▶ Work to complete: Please reproduce the listing below with "Recent Searches" renamed to "Search History", leaving everything else unchanged.

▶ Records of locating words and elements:
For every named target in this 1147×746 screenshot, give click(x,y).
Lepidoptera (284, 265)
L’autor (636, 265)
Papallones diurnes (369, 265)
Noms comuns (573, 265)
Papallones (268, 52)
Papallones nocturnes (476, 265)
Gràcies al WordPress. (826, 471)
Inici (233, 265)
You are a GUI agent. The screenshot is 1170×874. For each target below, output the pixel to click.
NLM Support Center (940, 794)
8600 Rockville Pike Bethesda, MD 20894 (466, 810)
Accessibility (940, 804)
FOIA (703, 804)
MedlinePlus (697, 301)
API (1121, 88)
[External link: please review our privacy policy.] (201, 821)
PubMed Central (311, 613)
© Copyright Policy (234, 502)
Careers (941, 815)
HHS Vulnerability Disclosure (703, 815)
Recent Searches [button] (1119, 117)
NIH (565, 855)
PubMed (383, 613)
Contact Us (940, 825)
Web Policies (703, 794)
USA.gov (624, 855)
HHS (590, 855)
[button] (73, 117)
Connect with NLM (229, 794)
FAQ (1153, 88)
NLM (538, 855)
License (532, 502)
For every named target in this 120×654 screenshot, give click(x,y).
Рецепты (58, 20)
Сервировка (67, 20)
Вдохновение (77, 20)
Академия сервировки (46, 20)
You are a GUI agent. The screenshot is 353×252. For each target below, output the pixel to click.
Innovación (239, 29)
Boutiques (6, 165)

▶ Task answer:
For every named target in this 1147×746 screenshot, give click(x,y).
Lepidoptera (284, 265)
L’autor (636, 265)
Papallones diurnes (369, 265)
Noms comuns (573, 265)
Papallones (268, 52)
Papallones nocturnes (476, 265)
Gràcies al WordPress. (826, 471)
Inici (233, 265)
You are a GUI agent. The screenshot is 1170×874. For each target below, output the pixel to click.
NLM Support Center (940, 794)
8600 Rockville Pike Bethesda, MD 20894 (466, 810)
Accessibility (940, 804)
FOIA (703, 804)
MedlinePlus (697, 301)
API (1121, 88)
[External link: please review our privacy policy.] (201, 821)
PubMed Central (311, 613)
© Copyright Policy (234, 502)
Careers (941, 815)
HHS Vulnerability Disclosure (703, 815)
Search History [button] (1119, 117)
NIH (565, 855)
PubMed (383, 613)
Contact Us (940, 825)
Web Policies (703, 794)
USA.gov (624, 855)
HHS (590, 855)
[button] (73, 117)
Connect with NLM (229, 794)
FAQ (1153, 88)
NLM (538, 855)
License (532, 502)
For every named target in this 120×654 screenshot, give click(x,y).
Рецепты (58, 20)
Сервировка (67, 20)
Вдохновение (77, 20)
Академия сервировки (46, 20)
You are a GUI agent. The screenshot is 353×252. For each target below, output the pixel to click.
Innovación (239, 29)
Boutiques (6, 165)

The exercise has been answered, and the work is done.